This part essentially says that the justice system has avenues within itself to correct its own faults. This is a solution only when a justice system has enough integrity to correct itself. However, it is entirely possible, within the realm of imagination surely, that a system may have become so damaged systemically that these avenues are no longer realistic and the ills of the system go beyond single judgements. At that point, it is free and open debate in society that will be key to highlighting the issues. Such discussion must necessarily begin with observations that are tentative and unproven, and in the public interest, generous leeway should be given to such fair comment.
Some of us may have read about police abuses in other countries. In some of these cases, the first response of the authorities is to let the police investigate the incident, but often when the allegations are of racial bias in policing, corruption that extends beyond a mere handful of officers or possibly political motives, there is usually a public outcry demanding an external inquiry. There isn’t enough public trust that the organisation or institution is capable of cleaning up itself. The same concerns could well apply to justice systems.
Especially when, as the AGC has said, public confidence in the administration of justice is crucial, then all the more we should avoid instituting a system that resembles leaving it to the guards to guard themselves, shutting out public discussion through use of the law itself.
The most curious reference was this:
We should note that Singapore is not alone in protecting the judiciary in this way. Other countries have similar laws on contempt.
We also note that Alex Au has made references to the announcements by Malaysia on its law on sedition. This is a non sequitor, of no relevance whatsoever to the subject at hand. Contempt has nothing to do with sedition.
Perhaps the AGC knew to keep this part mercifully short because they are acutely aware that they are on very weak ground?
Let me deal with the second point first.The AGC’s press release latched on to the mention of Malaysia’s Sedition Act when the point I was making in my earlier post was that even the prime minister of Malaysia recognises the legitimacy of freedom of expression when it comes to matters involving the administration of justice, and how he acknowledged that laws would need to be loosened up in this respect, albeit that details are still scanty at the moment.

**THE EXERCISE**
Please reproduce the commentary above on contempt law and public criticism of the justice system in full, word for word.

**COLLECTED MATERIAL**

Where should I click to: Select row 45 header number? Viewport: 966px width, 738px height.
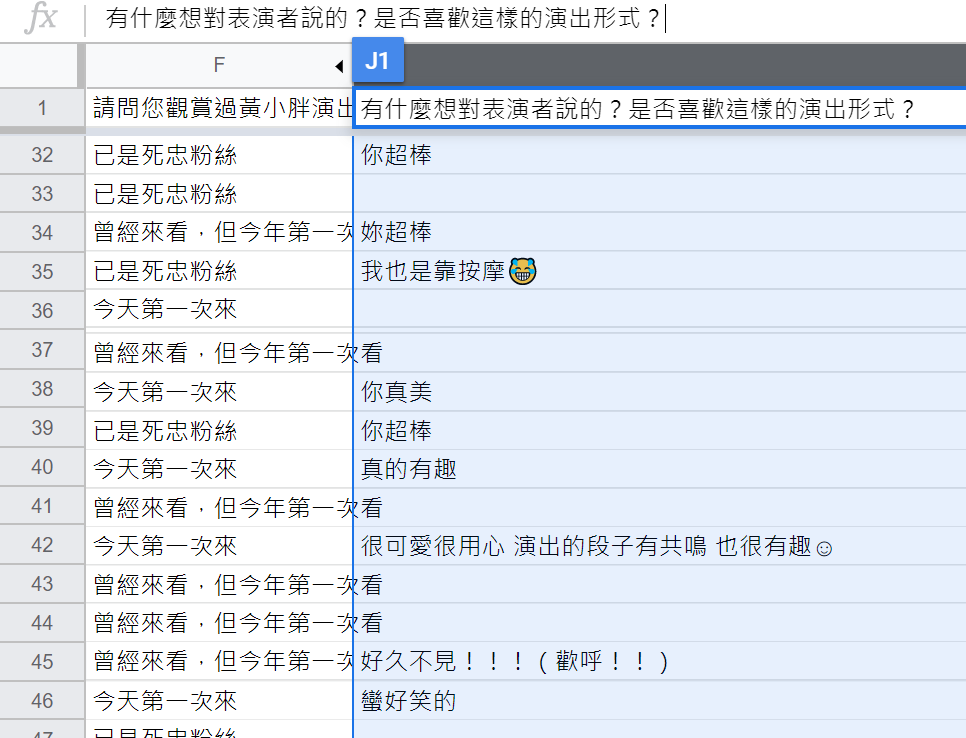click(x=42, y=662)
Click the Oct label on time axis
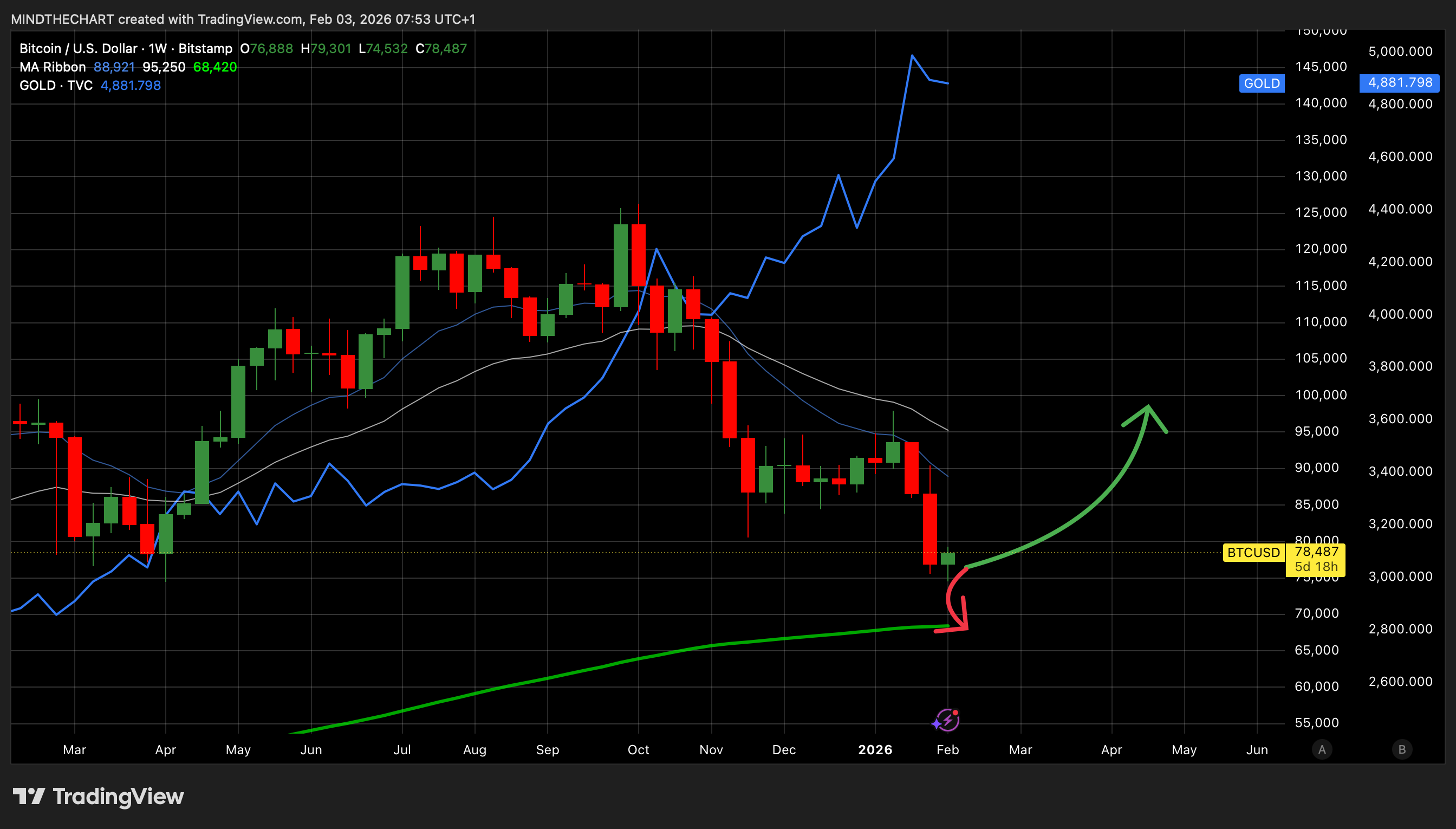The image size is (1456, 829). (638, 749)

**FINAL RESULT**
This part essentially says that the justice system has avenues within itself to correct its own faults. This is a solution only when a justice system has enough integrity to correct itself. However, it is entirely possible, within the realm of imagination surely, that a system may have become so damaged systemically that these avenues are no longer realistic and the ills of the system go beyond single judgements. At that point, it is free and open debate in society that will be key to highlighting the issues. Such discussion must necessarily begin with observations that are tentative and unproven, and in the public interest, generous leeway should be given to such fair comment.
Some of us may have read about police abuses in other countries. In some of these cases, the first response of the authorities is to let the police investigate the incident, but often when the allegations are of racial bias in policing, corruption that extends beyond a mere handful of officers or possibly political motives, there is usually a public outcry demanding an external inquiry. There isn’t enough public trust that the organisation or institution is capable of cleaning up itself. The same concerns could well apply to justice systems.
Especially when, as the AGC has said, public confidence in the administration of justice is crucial, then all the more we should avoid instituting a system that resembles leaving it to the guards to guard themselves, shutting out public discussion through use of the law itself.
The most curious reference was this:
We should note that Singapore is not alone in protecting the judiciary in this way. Other countries have similar laws on contempt.
We also note that Alex Au has made references to the announcements by Malaysia on its law on sedition. This is a non sequitor, of no relevance whatsoever to the subject at hand. Contempt has nothing to do with sedition.
Perhaps the AGC knew to keep this part mercifully short because they are acutely aware that they are on very weak ground?
Let me deal with the second point first.The AGC’s press release latched on to the mention of Malaysia’s Sedition Act when the point I was making in my earlier post was that even the prime minister of Malaysia recognises the legitimacy of freedom of expression when it comes to matters involving the administration of justice, and how he acknowledged that laws would need to be loosened up in this respect, albeit that details are still scanty at the moment.